* Begin Records for this task *

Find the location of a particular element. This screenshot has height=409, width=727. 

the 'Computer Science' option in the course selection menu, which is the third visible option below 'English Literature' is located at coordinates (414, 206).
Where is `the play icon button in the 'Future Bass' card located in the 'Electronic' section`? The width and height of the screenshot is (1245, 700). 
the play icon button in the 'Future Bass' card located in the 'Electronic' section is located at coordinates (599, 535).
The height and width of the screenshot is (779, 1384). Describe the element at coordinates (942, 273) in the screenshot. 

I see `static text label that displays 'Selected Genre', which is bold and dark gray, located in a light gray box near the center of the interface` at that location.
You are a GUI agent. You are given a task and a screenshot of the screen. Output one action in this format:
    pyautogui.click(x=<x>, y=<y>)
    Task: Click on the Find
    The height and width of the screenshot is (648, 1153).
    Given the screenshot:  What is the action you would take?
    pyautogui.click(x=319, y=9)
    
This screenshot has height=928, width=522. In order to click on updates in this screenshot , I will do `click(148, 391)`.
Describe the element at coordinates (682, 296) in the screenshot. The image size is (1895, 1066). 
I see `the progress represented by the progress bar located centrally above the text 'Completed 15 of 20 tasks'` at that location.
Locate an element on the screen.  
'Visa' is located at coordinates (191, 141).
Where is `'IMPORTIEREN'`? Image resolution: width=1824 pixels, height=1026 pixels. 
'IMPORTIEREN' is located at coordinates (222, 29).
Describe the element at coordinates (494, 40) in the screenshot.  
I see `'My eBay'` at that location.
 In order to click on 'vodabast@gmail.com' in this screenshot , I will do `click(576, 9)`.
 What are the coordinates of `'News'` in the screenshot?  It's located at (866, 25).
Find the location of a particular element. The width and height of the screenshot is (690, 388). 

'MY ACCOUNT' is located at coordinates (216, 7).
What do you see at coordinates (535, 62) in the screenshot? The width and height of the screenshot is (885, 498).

* End Records for this task *

▸ Aim
Please arrange the lines above as a numbered list, omitting the blank lines.

▸ Response
1. Find the location of a particular element. This screenshot has height=409, width=727. 
2. the 'Computer Science' option in the course selection menu, which is the third visible option below 'English Literature' is located at coordinates (414, 206).
3. Where is `the play icon button in the 'Future Bass' card located in the 'Electronic' section`? The width and height of the screenshot is (1245, 700). 
4. the play icon button in the 'Future Bass' card located in the 'Electronic' section is located at coordinates (599, 535).
5. The height and width of the screenshot is (779, 1384). Describe the element at coordinates (942, 273) in the screenshot. 
6. I see `static text label that displays 'Selected Genre', which is bold and dark gray, located in a light gray box near the center of the interface` at that location.
7. You are a GUI agent. You are given a task and a screenshot of the screen. Output one action in this format:
8.     pyautogui.click(x=<x>, y=<y>)
9.     Task: Click on the Find
10.     The height and width of the screenshot is (648, 1153).
11.     Given the screenshot:  What is the action you would take?
12.     pyautogui.click(x=319, y=9)
13. This screenshot has height=928, width=522. In order to click on updates in this screenshot , I will do `click(148, 391)`.
14. Describe the element at coordinates (682, 296) in the screenshot. The image size is (1895, 1066). 
15. I see `the progress represented by the progress bar located centrally above the text 'Completed 15 of 20 tasks'` at that location.
16. Locate an element on the screen.  
17. 'Visa' is located at coordinates (191, 141).
18. Where is `'IMPORTIEREN'`? Image resolution: width=1824 pixels, height=1026 pixels. 
19. 'IMPORTIEREN' is located at coordinates (222, 29).
20. Describe the element at coordinates (494, 40) in the screenshot.  
21. I see `'My eBay'` at that location.
22.  In order to click on 'vodabast@gmail.com' in this screenshot , I will do `click(576, 9)`.
23.  What are the coordinates of `'News'` in the screenshot?  It's located at (866, 25).
24. Find the location of a particular element. The width and height of the screenshot is (690, 388). 
25. 'MY ACCOUNT' is located at coordinates (216, 7).
26. What do you see at coordinates (535, 62) in the screenshot? The width and height of the screenshot is (885, 498).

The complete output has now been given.